■ Assigned task ■
Reproduce word for word everything from the line containing "This screenshot has" down to the line containing "The image size is (1024, 768).", both of those lines included, and nothing else from the rows below.

Top of Supplied information

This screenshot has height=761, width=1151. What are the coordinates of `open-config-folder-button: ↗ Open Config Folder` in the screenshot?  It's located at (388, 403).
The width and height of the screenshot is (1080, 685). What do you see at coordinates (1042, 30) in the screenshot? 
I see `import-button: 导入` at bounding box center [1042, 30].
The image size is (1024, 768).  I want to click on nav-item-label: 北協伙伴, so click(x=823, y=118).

Bottom of Supplied information
Top of Supplied information

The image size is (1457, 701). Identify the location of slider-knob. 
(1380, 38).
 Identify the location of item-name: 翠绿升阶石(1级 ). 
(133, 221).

Bottom of Supplied information

■ Written reply ■
This screenshot has height=761, width=1151. What are the coordinates of `open-config-folder-button: ↗ Open Config Folder` in the screenshot?  It's located at (388, 403).
The width and height of the screenshot is (1080, 685). What do you see at coordinates (1042, 30) in the screenshot? 
I see `import-button: 导入` at bounding box center [1042, 30].
The image size is (1024, 768).  I want to click on nav-item-label: 北協伙伴, so click(x=823, y=118).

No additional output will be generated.